Measuring and circumventing Internet censorship

Abstract: An ever increasing amount of governments, organisations, and companies employ Internet censorship in order to filter the free flow of information.  These efforts are supported by an equally increasing number of companies focusing on the development of filtering equipment.Only what these entities consider right can pass the filters. This practice constitutes a violation of the Universal Declaration of Human Rights and hampers progress.  This thesis contributes novel techniques to measure and to circumvent Internet censorship. In particular, we 1) analyse how the Great Firewall of China is blocking the Tor network by using active probing techniques as well as side channel measurements, we2) propose a concept to involve users in the process of censorship analysis, we 3) discuss the aptitude of a globally-deployed network measurement platform for censorship analysis, and we 4) propose a novel circumvention protocol. We attach particular importance to practicality and usability.

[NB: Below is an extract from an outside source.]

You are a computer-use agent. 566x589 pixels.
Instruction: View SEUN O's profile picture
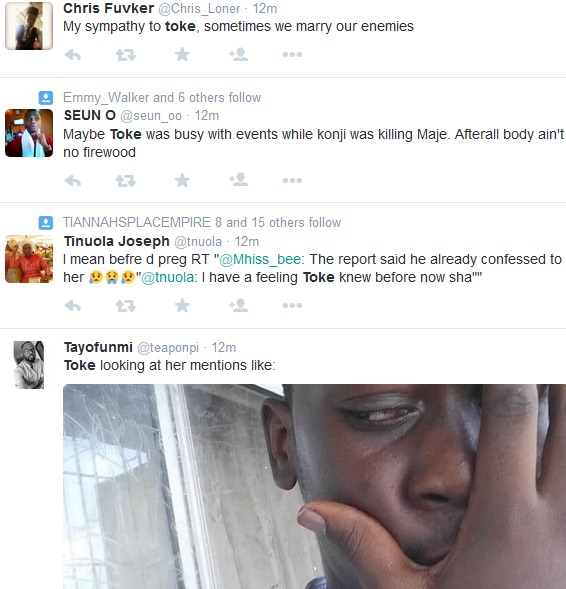click(29, 133)
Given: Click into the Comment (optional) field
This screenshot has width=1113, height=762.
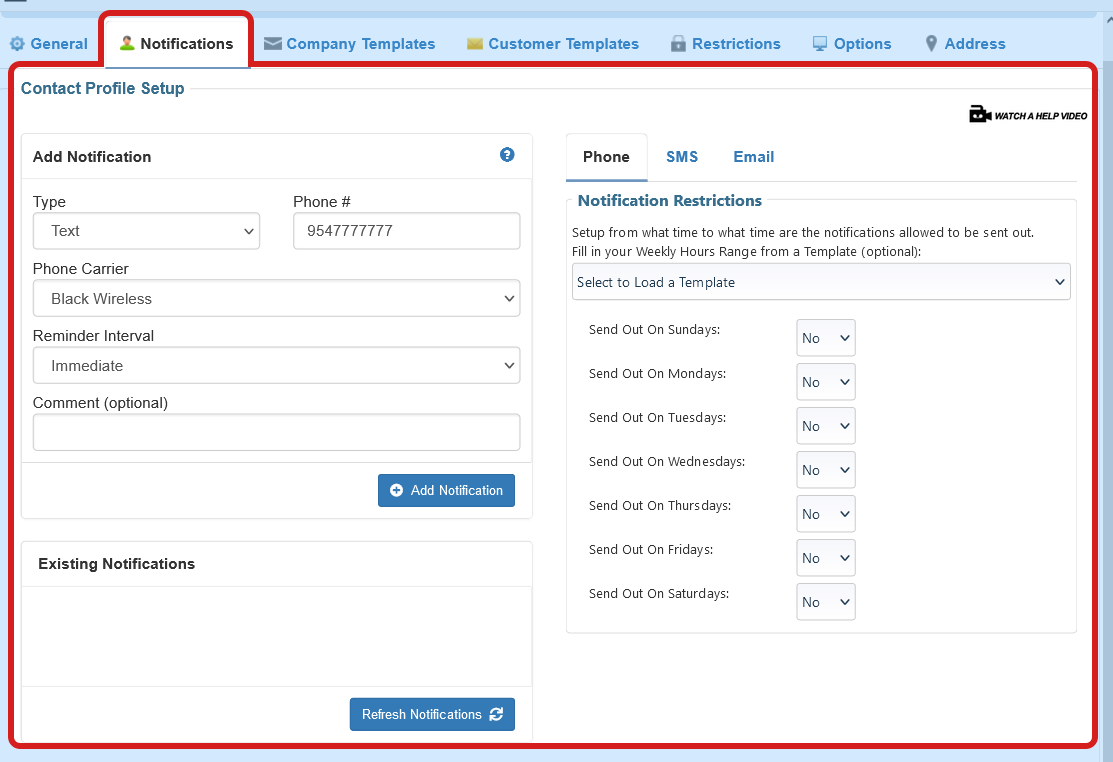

Most of the techniques proposed in this thesis were implemented and some of them are deployed and used on a daily basis.  We demonstrate that the measurement techniques proposed in this thesis are practical and useful by applying them in order to shed light on previously undocumented cases of Internet censorship. We employed our techniques in three countries and were able to expose previously unknown censorship techniques and cooperation between a corporation and a government for the sake of censorship. We also implemented a circumvention protocol which was subsequently deployed and is used to evade the Great Firewall of China.